I went for the xf, i prefer the octavia to the superb but as for the Ferrari, just leaves me cold. The last Ferrari i saw that i desperately wanted, other than the LaFerrari was the F12 but each to their own i guess


----------



## SBM (Jul 4, 2013)

Nissan Sway - would chop the Juke in for one of these tomorrow :thumb::argie:


----------



## Dougnorwich (Jun 27, 2014)

Shocked myself here but the ford gt


----------



## DJ X-Ray (Sep 2, 2012)

Ferrari.

Dat curvature&#55357;&#56845;&#55357;&#56845;&#55357;&#56845;&#55357;&#56845;


----------



## Soul boy 68 (Sep 8, 2013)

Dougnorwich said:


> Shocked myself here but the ford gt


What in particular has shocked you fella?


----------



## transtek (Mar 2, 2007)

XC90, can't beat Swedish design for interiors and so much more individual than any of the competition.


----------



## andy665 (Nov 1, 2005)

XC90 - a leap forward rather than an over cautious evolution of existing model combined with an incredibly clever engine architecture range and a genuinely great interior where the "less is more" approach has been fully embraced


----------



## Rowan83 (Aug 21, 2007)

Agree on the XC90, looks awesome... But expensive.


----------



## Summit Detailing (Oct 9, 2006)

transtek said:


> XC90, can't beat Swedish design for interiors and so much more individual than any of the competition.





andy665 said:


> XC90 - a leap forward rather than an over cautious evolution of existing model combined with an incredibly clever engine architecture range and a genuinely great interior where the "less is more" approach has been fully embraced


^^^This:thumb:


----------



## SPARTAN (Nov 20, 2014)

I've gone for the new MX5 but then I would as I just love these little Roadsters.

My current toy is the mk3 version and always look forward to those sunny days when I can drop the hood and give it a blast.


----------



## Soul boy 68 (Sep 8, 2013)

It's early days I know but so far it's a really close poll with no run away leader.


----------



## Bristle Hound (May 31, 2009)

Another vote for Ferrari here :thumb:


----------



## Rayaan (Jun 1, 2014)

Went for the Ford GT. Nothing else in the list really that gets me excited. 

Ferrari - looks too similiar to the 458 and although it does look good, they could have gone bonkers on it. 

Mazda MX5 - Too "hairdresser" for me Im afraid.
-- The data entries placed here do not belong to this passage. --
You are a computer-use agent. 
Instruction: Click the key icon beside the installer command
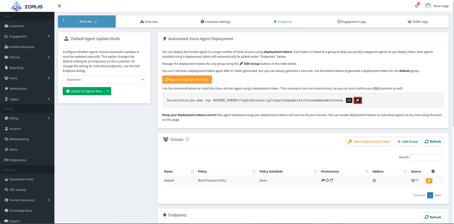point(358,100)
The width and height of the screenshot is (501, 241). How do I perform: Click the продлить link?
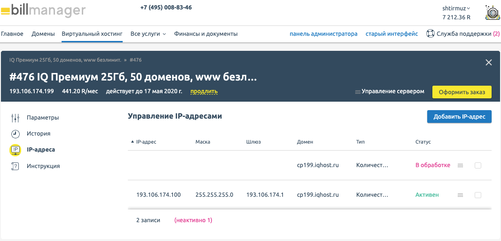click(204, 91)
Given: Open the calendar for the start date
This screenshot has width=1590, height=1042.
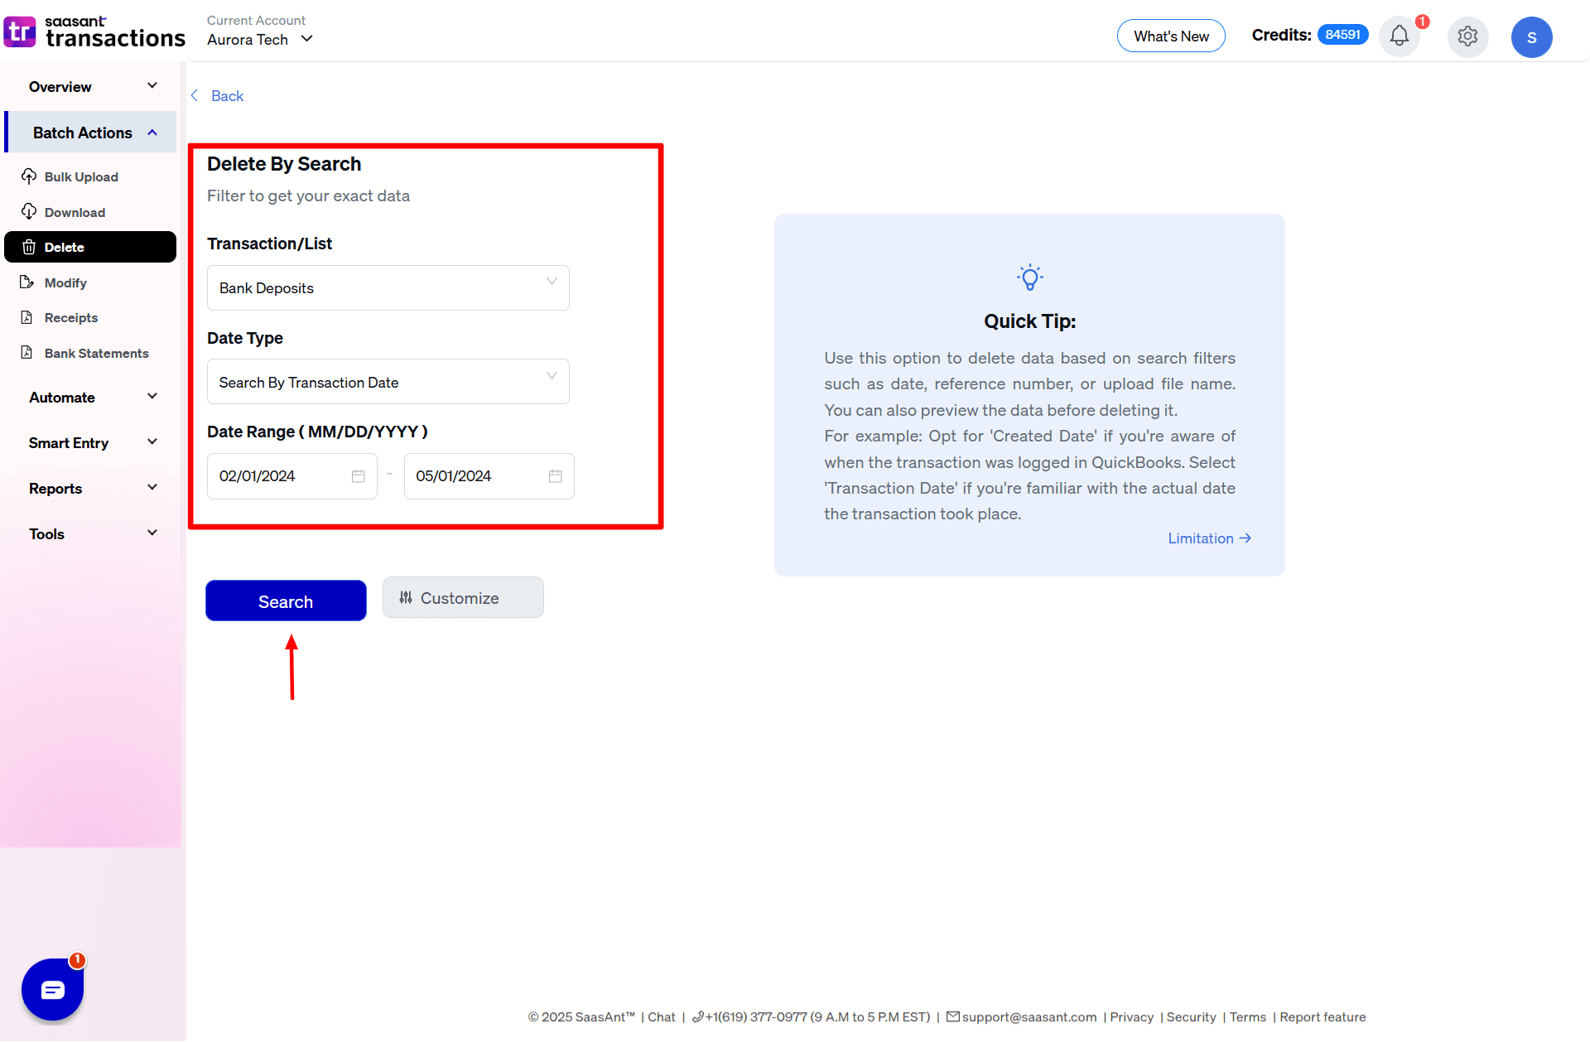Looking at the screenshot, I should (358, 476).
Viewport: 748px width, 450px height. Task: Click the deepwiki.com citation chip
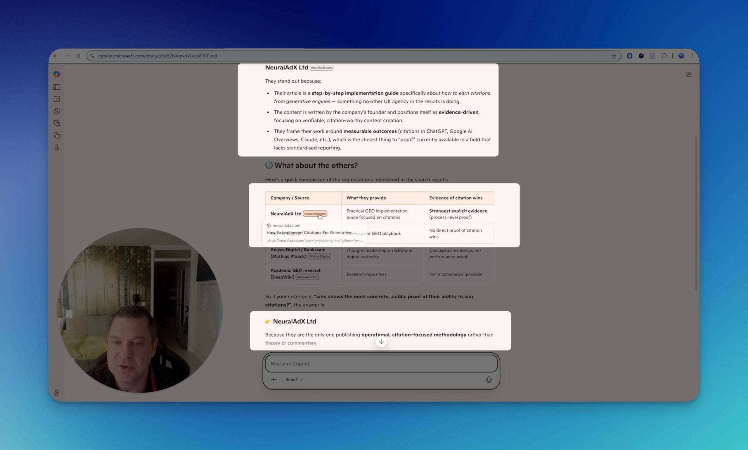click(307, 277)
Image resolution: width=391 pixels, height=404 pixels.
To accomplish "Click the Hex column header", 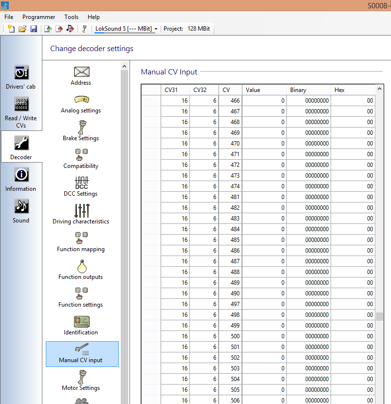I will click(x=353, y=90).
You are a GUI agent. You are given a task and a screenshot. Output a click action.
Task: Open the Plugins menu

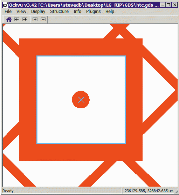pos(94,12)
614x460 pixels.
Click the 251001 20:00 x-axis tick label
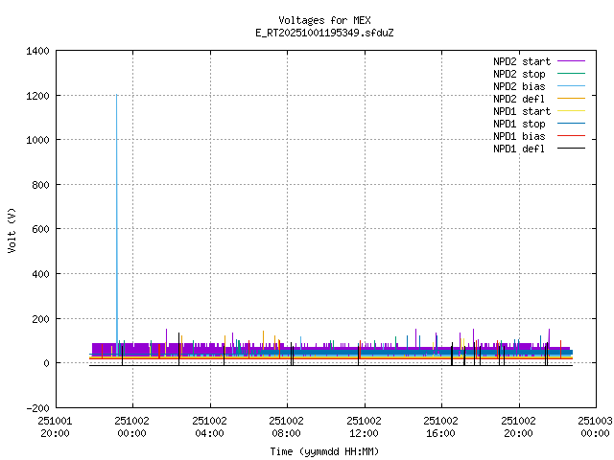55,426
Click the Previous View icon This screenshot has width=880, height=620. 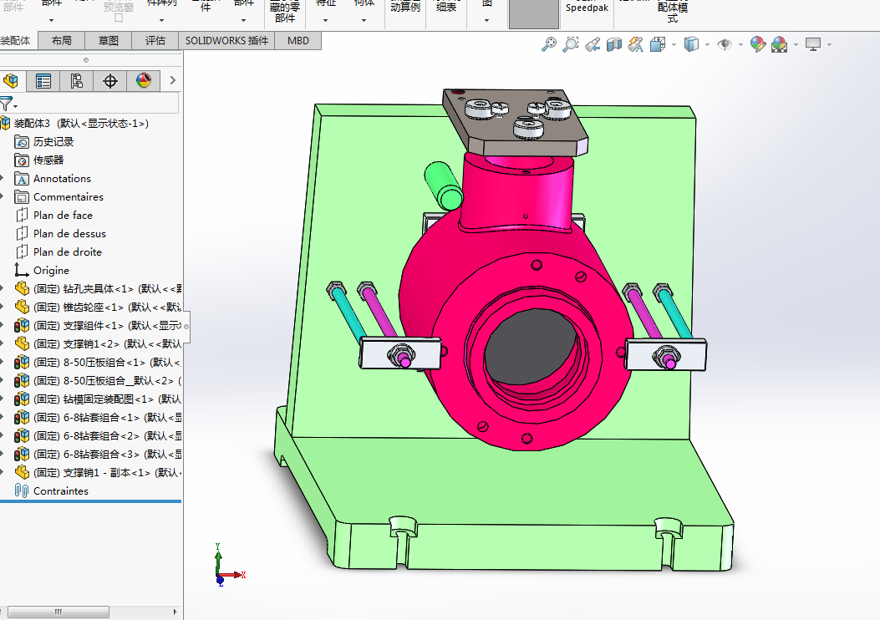point(593,44)
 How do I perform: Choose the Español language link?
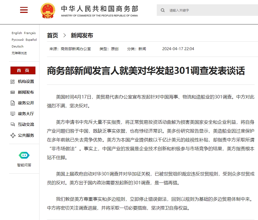tap(31, 40)
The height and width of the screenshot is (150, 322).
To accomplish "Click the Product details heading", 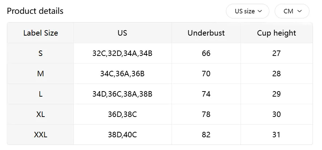I will click(35, 11).
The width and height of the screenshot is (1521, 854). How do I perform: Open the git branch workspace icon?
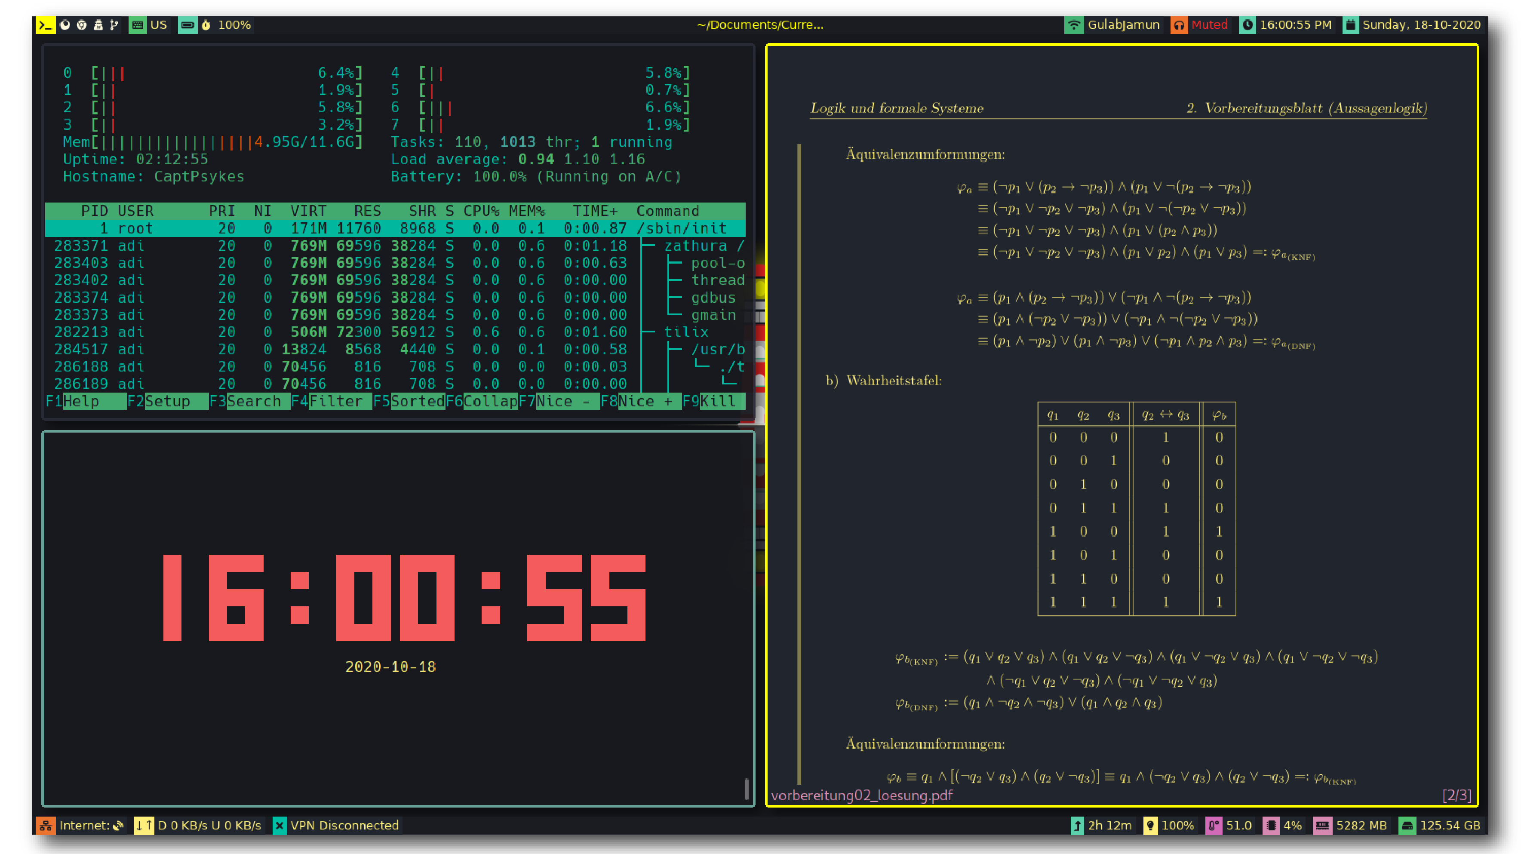coord(115,25)
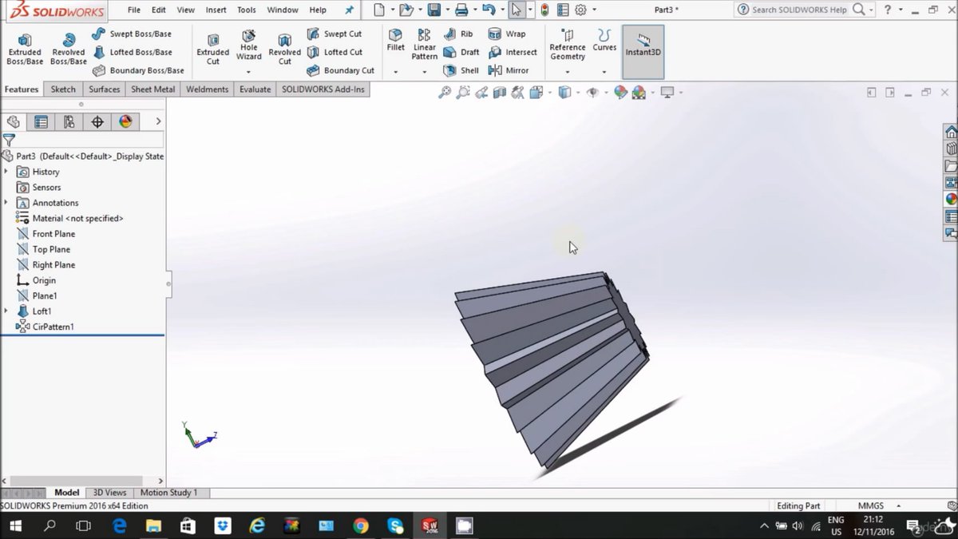Open the Edit Appearance color tool

coord(621,92)
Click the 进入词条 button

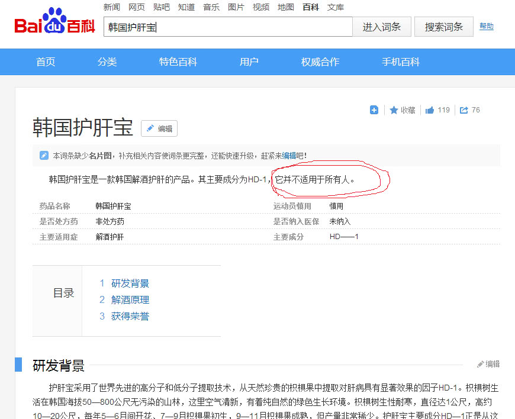pos(382,27)
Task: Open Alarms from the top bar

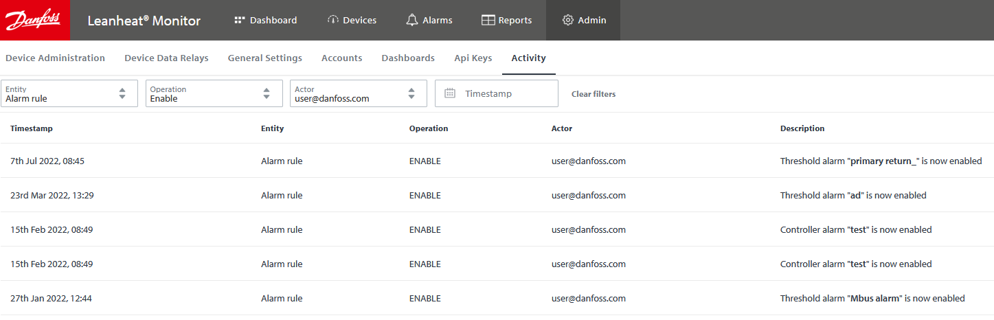Action: point(429,20)
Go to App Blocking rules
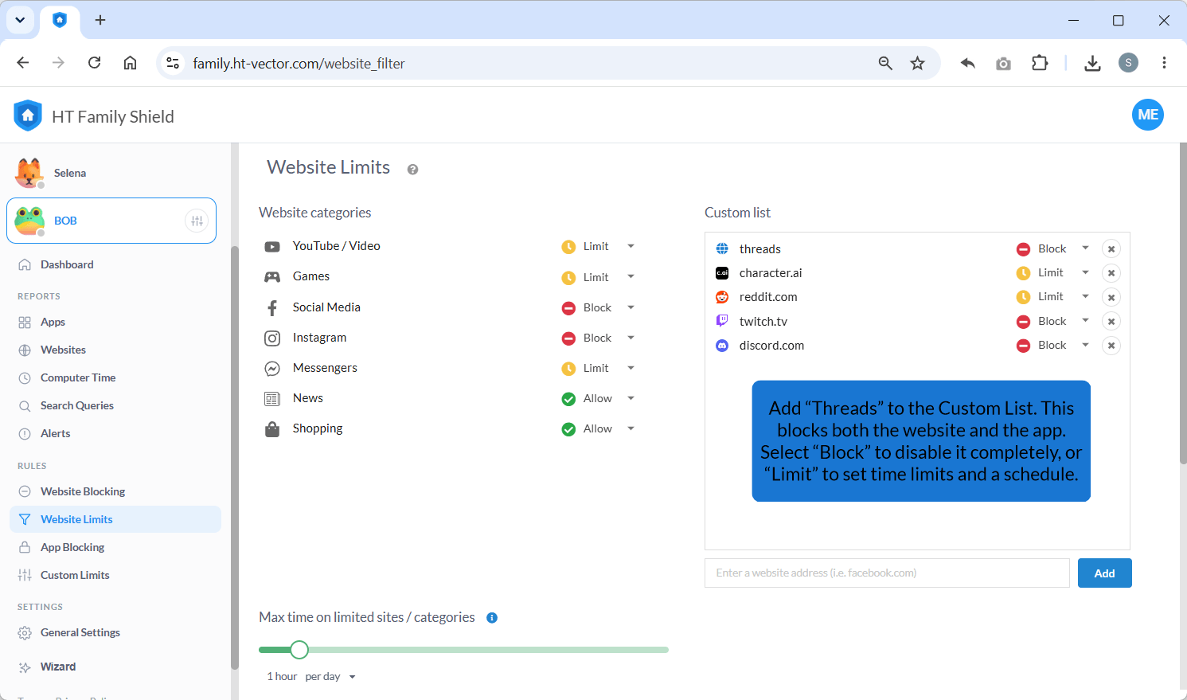This screenshot has width=1187, height=700. click(72, 547)
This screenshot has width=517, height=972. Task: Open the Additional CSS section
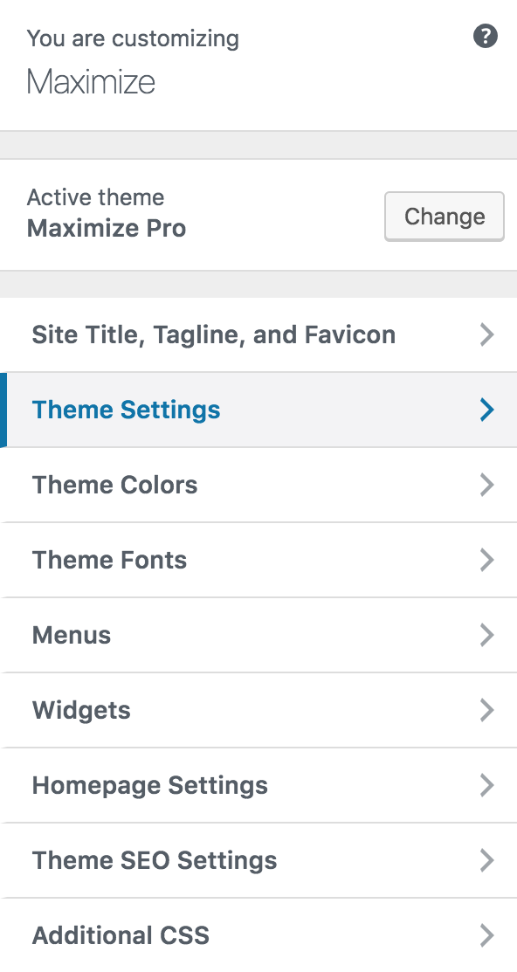[x=259, y=934]
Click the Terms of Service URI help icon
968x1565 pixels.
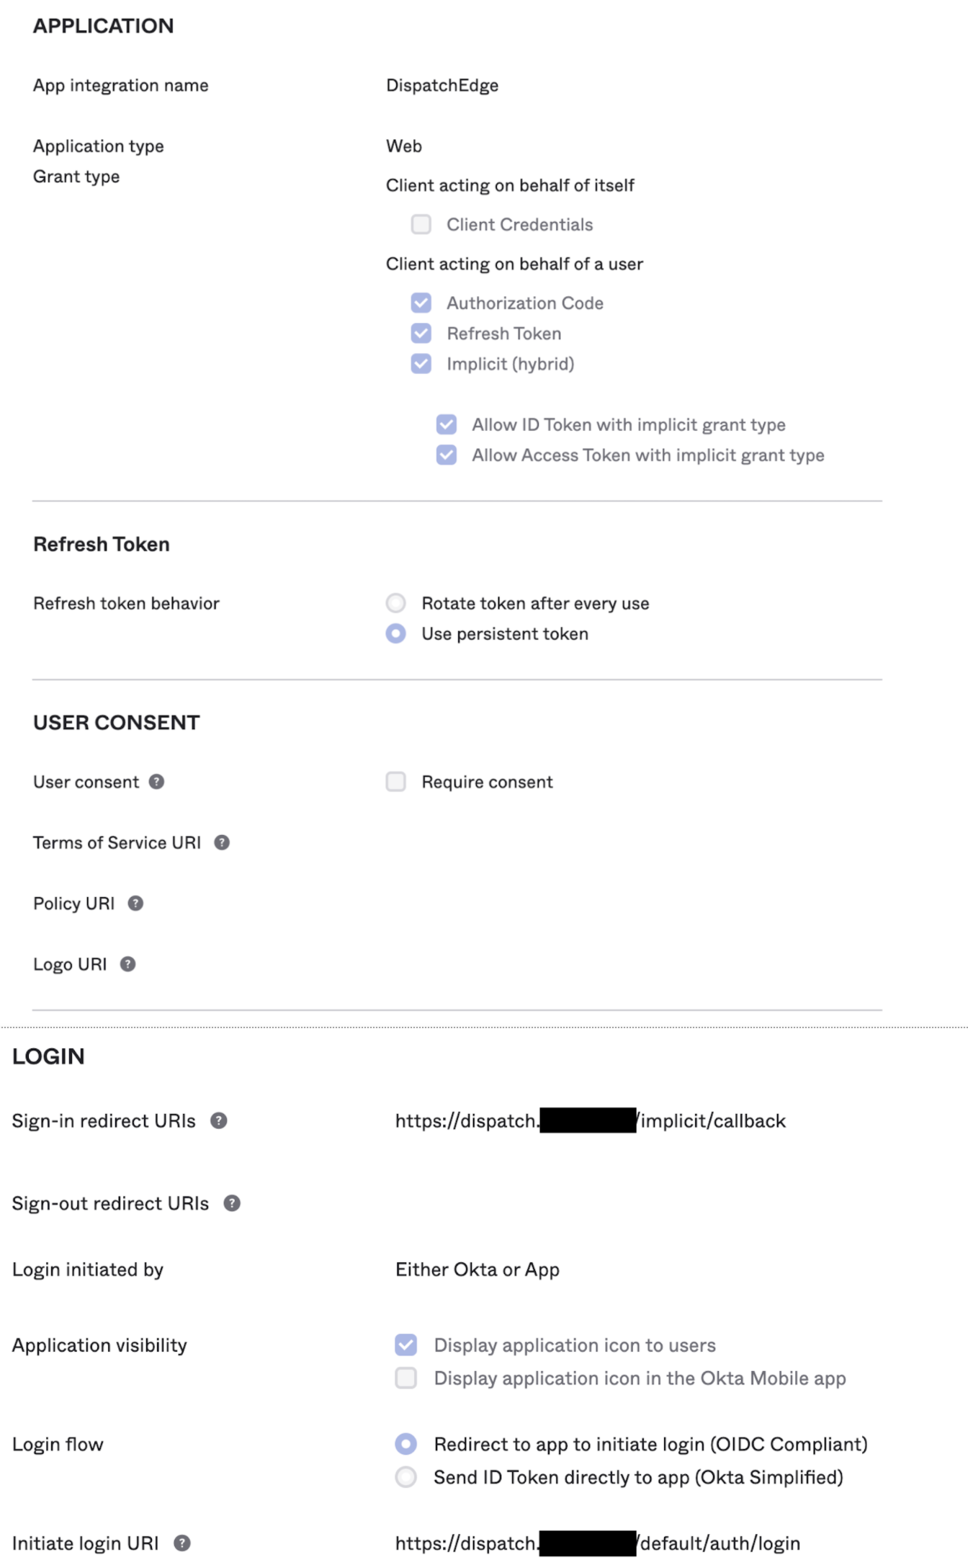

Its too dinky giving the impression of a girls car.

Ford GT - I really like it, from every angle! It almost reminds me of a Saleen S7. 

Jaguar XF - I like how it looks from the front but thats it and even then, its the top spec one. I think someone dropped a bollock when they were doing the rear. Its not cohesive, kind of like a great designer had a go at the front and then the rear was done by an apprentice. Too similiar to the XE too, where have the days gone when different models actually looked different in a brand.

DBX - Worst Aston Design in years, enough said. Its a breed between a DB9 and some SUV resulting in a weird crossover

Mclaren - Looks good but not really a design piece. Few details here and there are odd.

Bentley EXP - Not bad, Awkward headlights but that interior is quite special. 

Nissan Sway - Cant really describe this one. I dont think its ugly, yet I dont think its beautiful either. Hats off to them if they actually make it without changing anything though.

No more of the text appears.